• **EXERCISE OBJECTIVE**: Each entry, from beginning to end, is to be transcribed verbatim.
PROVIDED DATA section start
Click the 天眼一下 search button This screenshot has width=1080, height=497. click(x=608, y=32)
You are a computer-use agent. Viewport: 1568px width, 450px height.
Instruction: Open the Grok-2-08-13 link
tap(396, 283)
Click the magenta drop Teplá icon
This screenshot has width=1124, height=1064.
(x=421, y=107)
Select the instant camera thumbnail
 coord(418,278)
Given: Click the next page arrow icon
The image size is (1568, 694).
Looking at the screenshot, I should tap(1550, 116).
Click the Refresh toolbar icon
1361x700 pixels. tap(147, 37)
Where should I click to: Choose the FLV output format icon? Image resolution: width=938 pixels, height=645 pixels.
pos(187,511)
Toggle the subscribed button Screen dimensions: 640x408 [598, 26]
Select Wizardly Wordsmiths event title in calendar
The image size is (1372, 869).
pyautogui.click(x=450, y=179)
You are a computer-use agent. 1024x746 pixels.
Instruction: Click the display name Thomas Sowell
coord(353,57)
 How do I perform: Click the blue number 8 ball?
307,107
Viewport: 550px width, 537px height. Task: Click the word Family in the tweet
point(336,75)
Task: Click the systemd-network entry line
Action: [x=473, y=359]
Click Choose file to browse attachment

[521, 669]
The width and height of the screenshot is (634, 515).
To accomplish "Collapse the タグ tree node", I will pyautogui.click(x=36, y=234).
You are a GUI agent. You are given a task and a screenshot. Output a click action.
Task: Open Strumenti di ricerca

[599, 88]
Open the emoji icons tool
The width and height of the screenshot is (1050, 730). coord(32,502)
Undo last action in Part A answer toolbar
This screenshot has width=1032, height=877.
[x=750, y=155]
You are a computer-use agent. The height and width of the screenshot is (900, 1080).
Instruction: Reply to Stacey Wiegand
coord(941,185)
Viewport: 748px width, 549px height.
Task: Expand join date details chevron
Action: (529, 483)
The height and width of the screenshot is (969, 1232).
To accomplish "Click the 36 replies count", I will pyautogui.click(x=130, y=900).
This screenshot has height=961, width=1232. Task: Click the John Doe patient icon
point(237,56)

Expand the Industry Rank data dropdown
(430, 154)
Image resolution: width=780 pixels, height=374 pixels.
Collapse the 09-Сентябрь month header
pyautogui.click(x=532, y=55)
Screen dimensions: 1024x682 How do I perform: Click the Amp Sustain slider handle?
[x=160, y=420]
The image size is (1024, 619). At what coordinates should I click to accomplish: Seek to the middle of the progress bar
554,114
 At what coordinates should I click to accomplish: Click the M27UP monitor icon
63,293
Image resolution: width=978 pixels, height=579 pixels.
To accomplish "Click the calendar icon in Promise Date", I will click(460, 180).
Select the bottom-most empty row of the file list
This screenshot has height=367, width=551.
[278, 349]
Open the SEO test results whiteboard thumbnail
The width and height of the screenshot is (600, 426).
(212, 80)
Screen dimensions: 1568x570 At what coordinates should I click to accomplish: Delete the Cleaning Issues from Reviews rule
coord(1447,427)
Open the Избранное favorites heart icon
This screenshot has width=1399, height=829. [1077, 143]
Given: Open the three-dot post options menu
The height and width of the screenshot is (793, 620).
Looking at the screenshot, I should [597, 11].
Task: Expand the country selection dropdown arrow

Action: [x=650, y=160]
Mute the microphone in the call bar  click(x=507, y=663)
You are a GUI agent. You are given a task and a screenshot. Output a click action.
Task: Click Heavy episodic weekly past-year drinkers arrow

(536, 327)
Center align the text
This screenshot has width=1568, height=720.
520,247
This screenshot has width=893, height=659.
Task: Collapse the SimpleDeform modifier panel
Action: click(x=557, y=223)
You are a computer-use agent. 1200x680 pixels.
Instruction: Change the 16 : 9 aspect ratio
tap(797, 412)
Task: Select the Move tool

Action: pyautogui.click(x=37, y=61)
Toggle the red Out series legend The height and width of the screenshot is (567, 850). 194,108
PROVIDED DATA section end
• **YOUR RESPONSE**:
Click the 天眼一下 search button This screenshot has width=1080, height=497. click(x=608, y=32)
You are a computer-use agent. Viewport: 1568px width, 450px height.
Instruction: Open the Grok-2-08-13 link
tap(396, 283)
Click the magenta drop Teplá icon
This screenshot has width=1124, height=1064.
(x=421, y=107)
Select the instant camera thumbnail
 coord(418,278)
Given: Click the next page arrow icon
The image size is (1568, 694).
Looking at the screenshot, I should tap(1550, 116).
Click the Refresh toolbar icon
1361x700 pixels. tap(147, 37)
Where should I click to: Choose the FLV output format icon? Image resolution: width=938 pixels, height=645 pixels.
pos(187,511)
Toggle the subscribed button Screen dimensions: 640x408 [598, 26]
Select Wizardly Wordsmiths event title in calendar
The image size is (1372, 869).
pyautogui.click(x=450, y=179)
You are a computer-use agent. 1024x746 pixels.
Instruction: Click the display name Thomas Sowell
coord(353,57)
 How do I perform: Click the blue number 8 ball?
307,107
Viewport: 550px width, 537px height. Task: Click the word Family in the tweet
point(336,75)
Task: Click the systemd-network entry line
Action: [x=473, y=359]
Click Choose file to browse attachment

[521, 669]
The width and height of the screenshot is (634, 515).
To accomplish "Collapse the タグ tree node", I will pyautogui.click(x=36, y=234).
You are a GUI agent. You are given a task and a screenshot. Output a click action.
Task: Open Strumenti di ricerca

[599, 88]
Open the emoji icons tool
The width and height of the screenshot is (1050, 730). coord(32,502)
Undo last action in Part A answer toolbar
This screenshot has width=1032, height=877.
[x=750, y=155]
You are a computer-use agent. The height and width of the screenshot is (900, 1080).
Instruction: Reply to Stacey Wiegand
coord(941,185)
Viewport: 748px width, 549px height.
Task: Expand join date details chevron
Action: (529, 483)
The height and width of the screenshot is (969, 1232).
To accomplish "Click the 36 replies count", I will pyautogui.click(x=130, y=900).
This screenshot has height=961, width=1232. Task: Click the John Doe patient icon
point(237,56)

Expand the Industry Rank data dropdown
(430, 154)
Image resolution: width=780 pixels, height=374 pixels.
Collapse the 09-Сентябрь month header
pyautogui.click(x=532, y=55)
Screen dimensions: 1024x682 How do I perform: Click the Amp Sustain slider handle?
[x=160, y=420]
The image size is (1024, 619). At what coordinates should I click to accomplish: Seek to the middle of the progress bar
554,114
 At what coordinates should I click to accomplish: Click the M27UP monitor icon
63,293
Image resolution: width=978 pixels, height=579 pixels.
To accomplish "Click the calendar icon in Promise Date", I will click(460, 180).
Select the bottom-most empty row of the file list
This screenshot has height=367, width=551.
[278, 349]
Open the SEO test results whiteboard thumbnail
The width and height of the screenshot is (600, 426).
(212, 80)
Screen dimensions: 1568x570 At what coordinates should I click to accomplish: Delete the Cleaning Issues from Reviews rule
coord(1447,427)
Open the Избранное favorites heart icon
This screenshot has width=1399, height=829. [1077, 143]
Given: Open the three-dot post options menu
The height and width of the screenshot is (793, 620).
Looking at the screenshot, I should [597, 11].
Task: Expand the country selection dropdown arrow

Action: [x=650, y=160]
Mute the microphone in the call bar  click(x=507, y=663)
You are a GUI agent. You are given a task and a screenshot. Output a click action.
Task: Click Heavy episodic weekly past-year drinkers arrow

(536, 327)
Center align the text
This screenshot has width=1568, height=720.
520,247
This screenshot has width=893, height=659.
Task: Collapse the SimpleDeform modifier panel
Action: click(x=557, y=223)
You are a computer-use agent. 1200x680 pixels.
Instruction: Change the 16 : 9 aspect ratio
tap(797, 412)
Task: Select the Move tool

Action: pyautogui.click(x=37, y=61)
Toggle the red Out series legend The height and width of the screenshot is (567, 850). 194,108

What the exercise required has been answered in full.